> **AVAILABLE DATA**

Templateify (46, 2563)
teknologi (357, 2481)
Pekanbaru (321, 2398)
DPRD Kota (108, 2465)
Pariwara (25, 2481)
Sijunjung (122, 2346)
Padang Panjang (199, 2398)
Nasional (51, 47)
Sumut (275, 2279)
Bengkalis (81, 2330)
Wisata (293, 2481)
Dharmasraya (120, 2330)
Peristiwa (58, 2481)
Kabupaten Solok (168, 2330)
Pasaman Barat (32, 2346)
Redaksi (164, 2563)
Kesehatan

> **WORK REQUIRED**
Output all of the listing exactly as written.

> **COMPLETED EXERCISE**
Templateify (46, 2563)
teknologi (357, 2481)
Pekanbaru (321, 2398)
DPRD Kota (108, 2465)
Pariwara (25, 2481)
Sijunjung (122, 2346)
Padang Panjang (199, 2398)
Nasional (51, 47)
Sumut (275, 2279)
Bengkalis (81, 2330)
Wisata (293, 2481)
Dharmasraya (120, 2330)
Peristiwa (58, 2481)
Kabupaten Solok (168, 2330)
Pasaman Barat (32, 2346)
Redaksi (164, 2563)
Kesehatan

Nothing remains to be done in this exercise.